Key insight: The underlay doesn’t see VMs—it only sees UDP packets between servers. This separation keeps the underlay simple and scalable.

3.3 OVN and OVS: Control Plane + Data Plane

3.3.1 OVS (Open vSwitch) - The Data Plane

OVS is the software switch that actually forwards packets:

Runs on each host (hypervisor)
Implements virtual switches and bridges
Performs GENEVE encapsulation/decapsulation
Hardware-accelerated (via NIC offload)

Think of OVS as the “worker” that does the actual packet forwarding.

3.3.2 OVN (Open Virtual Network) - The Control Plane

OVN is the control plane that programs OVS:

Manages logical switches, routers, and security groups
Learns VM/container locations (which host each workload is on)
Distributes forwarding rules to all OVS instances
Handles VM migration, IP assignment, routing

Think of OVN as the “brain” that tells OVS what to do.

3.3.3 The Division of Labor

┌─────────────────────────────────────────────────────────┐
│              OVN CONTROL PLANE                          │
│  (Centralized - knows everything)                       │
│  • Logical network topology                             │
│  • VM/container locations                               │
│  • Security policies                                    │
│  • Routing decisions                                    │
└──────────────────┬──────────────────────────────────────┘
                   │ Programs
                   ▼
┌─────────────────────────────────────────────────────────┐
│              OVS DATA PLANE                             │
│  (Distributed - one per host)                           │
│  • Fast packet forwarding                               │
│  • GENEVE encap/decap                                   │
│  • Flow caching                                         │
│  • Hardware offload                                     │
└─────────────────────────────────────────────────────────┘

Why this matters: OVN makes the decisions, OVS does the work. This separation allows OVN to be flexible and programmable while OVS stays fast and hardware-accelerated.
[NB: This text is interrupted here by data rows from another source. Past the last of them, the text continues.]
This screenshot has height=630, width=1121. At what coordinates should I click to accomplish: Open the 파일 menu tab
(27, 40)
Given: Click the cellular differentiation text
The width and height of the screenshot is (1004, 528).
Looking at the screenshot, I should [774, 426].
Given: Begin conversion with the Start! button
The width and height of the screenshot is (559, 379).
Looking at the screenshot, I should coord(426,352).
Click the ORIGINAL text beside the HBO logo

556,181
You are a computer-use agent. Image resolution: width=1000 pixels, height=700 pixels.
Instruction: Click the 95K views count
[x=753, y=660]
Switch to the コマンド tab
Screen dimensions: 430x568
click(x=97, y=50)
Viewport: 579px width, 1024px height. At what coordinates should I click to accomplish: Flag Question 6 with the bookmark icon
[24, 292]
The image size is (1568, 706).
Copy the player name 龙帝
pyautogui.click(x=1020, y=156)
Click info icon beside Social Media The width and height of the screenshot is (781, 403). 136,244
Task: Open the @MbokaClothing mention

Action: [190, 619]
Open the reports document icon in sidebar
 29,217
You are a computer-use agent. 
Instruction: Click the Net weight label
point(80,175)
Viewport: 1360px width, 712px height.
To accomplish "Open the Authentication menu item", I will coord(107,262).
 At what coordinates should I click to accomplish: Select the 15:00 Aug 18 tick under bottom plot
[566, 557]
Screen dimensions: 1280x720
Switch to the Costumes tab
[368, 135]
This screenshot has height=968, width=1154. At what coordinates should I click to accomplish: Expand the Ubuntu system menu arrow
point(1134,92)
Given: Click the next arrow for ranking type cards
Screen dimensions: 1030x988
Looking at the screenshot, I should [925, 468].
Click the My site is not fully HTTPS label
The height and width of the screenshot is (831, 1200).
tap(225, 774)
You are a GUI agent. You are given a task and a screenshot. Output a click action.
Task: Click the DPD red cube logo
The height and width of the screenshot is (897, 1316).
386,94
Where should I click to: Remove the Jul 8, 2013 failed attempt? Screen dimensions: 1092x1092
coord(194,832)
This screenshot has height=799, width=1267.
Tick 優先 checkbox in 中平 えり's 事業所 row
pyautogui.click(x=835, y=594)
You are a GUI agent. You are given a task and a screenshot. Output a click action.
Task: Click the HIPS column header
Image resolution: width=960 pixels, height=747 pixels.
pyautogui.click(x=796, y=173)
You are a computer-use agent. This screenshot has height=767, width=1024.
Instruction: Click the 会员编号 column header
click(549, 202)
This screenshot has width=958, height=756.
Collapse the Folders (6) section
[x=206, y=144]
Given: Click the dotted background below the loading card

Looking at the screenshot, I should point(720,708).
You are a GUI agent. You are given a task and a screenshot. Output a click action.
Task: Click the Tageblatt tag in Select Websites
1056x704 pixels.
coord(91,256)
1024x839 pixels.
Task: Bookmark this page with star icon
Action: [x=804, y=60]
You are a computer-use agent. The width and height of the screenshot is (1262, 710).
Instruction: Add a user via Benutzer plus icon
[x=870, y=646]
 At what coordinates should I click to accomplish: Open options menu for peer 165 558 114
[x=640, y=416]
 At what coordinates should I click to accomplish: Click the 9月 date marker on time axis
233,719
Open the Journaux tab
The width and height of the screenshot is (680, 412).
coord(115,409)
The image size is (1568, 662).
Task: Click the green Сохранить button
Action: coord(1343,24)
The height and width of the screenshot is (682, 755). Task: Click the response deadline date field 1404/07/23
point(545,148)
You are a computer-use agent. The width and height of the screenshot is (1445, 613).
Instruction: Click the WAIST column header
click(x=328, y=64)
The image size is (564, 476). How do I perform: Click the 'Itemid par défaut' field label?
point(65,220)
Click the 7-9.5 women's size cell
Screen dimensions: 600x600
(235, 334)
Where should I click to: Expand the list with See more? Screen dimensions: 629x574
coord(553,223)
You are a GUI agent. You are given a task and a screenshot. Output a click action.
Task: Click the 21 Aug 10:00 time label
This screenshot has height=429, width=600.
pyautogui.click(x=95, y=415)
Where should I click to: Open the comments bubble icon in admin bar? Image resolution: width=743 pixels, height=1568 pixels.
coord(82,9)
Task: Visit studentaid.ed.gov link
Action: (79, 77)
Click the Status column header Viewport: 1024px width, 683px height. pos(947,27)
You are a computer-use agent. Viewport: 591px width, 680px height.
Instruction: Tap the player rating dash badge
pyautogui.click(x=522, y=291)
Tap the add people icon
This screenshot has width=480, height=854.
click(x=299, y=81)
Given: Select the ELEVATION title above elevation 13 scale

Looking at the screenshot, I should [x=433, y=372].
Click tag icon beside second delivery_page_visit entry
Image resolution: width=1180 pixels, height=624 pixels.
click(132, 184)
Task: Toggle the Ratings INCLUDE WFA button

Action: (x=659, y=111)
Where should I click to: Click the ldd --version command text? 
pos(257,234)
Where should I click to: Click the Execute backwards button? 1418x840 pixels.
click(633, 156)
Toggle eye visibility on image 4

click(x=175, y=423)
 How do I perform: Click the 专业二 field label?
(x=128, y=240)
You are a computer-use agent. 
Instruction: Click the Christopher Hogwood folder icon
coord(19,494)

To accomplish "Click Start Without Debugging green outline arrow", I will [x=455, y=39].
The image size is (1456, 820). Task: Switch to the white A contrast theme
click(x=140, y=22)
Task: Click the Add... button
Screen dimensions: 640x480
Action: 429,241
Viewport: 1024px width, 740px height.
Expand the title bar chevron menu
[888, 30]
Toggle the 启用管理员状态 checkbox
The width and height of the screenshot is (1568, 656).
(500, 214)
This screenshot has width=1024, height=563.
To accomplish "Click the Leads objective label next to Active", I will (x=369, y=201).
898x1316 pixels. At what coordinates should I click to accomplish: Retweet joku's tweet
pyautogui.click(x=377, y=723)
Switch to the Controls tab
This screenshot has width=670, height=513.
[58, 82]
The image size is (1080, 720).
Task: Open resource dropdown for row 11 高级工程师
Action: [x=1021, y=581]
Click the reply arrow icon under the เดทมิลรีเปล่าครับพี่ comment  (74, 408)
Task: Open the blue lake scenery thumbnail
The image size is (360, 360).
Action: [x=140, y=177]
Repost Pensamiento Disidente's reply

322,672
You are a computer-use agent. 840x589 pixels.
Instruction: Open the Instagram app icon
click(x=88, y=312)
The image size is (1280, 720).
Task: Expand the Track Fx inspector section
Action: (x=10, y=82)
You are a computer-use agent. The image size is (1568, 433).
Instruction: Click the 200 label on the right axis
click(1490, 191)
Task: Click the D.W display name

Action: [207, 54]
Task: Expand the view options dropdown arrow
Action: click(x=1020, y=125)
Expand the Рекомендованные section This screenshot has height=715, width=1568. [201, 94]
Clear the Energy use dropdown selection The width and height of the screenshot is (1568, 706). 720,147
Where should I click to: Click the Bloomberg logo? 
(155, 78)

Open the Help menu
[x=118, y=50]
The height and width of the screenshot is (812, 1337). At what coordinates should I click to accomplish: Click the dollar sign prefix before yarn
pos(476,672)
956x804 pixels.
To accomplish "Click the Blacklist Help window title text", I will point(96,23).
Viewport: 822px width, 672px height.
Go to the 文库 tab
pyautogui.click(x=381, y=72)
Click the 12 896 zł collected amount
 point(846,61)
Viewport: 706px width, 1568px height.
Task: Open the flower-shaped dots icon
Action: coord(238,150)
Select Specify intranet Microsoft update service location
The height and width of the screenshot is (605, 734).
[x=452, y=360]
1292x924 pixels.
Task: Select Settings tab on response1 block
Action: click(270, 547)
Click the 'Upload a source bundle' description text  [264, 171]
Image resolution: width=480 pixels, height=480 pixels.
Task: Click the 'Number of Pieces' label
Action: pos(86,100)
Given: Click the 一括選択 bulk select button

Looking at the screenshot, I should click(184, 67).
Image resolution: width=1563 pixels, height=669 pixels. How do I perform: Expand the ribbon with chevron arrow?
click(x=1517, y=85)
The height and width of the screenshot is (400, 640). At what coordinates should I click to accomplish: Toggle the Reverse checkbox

3.4 GENEVE: The Overlay Protocol

GENEVE (Generic Network Virtualization Encapsulation) is the tunneling protocol that creates the overlay.

3.4.1 What It Does

Wraps the original VM packet in a new UDP packet:

Original packet:  [Eth][IP: VM1→VM2][TCP][Data]
                           ↓ OVS encapsulates
GENEVE packet:    [Eth][IP: Server-A→Server-B][UDP][GENEVE][Eth][IP: VM1→VM2][TCP][Data]
                        ↑                       ↑         ↑
                   Outer headers          Protocol   Inner packet
                   (underlay sees this)   header     (original)

3.4.2 Key Properties

UDP-based: Uses UDP (port 6081) so it benefits from L3/L4 ECMP hashing
Random source port: OVN generates random UDP source ports per flow, providing entropy for ECMP
Variable-length options: Flexible metadata (unlike VXLAN’s fixed format)
TEP-based: Uses host loopback IPs as Tunnel Endpoints (not switch VTEPs)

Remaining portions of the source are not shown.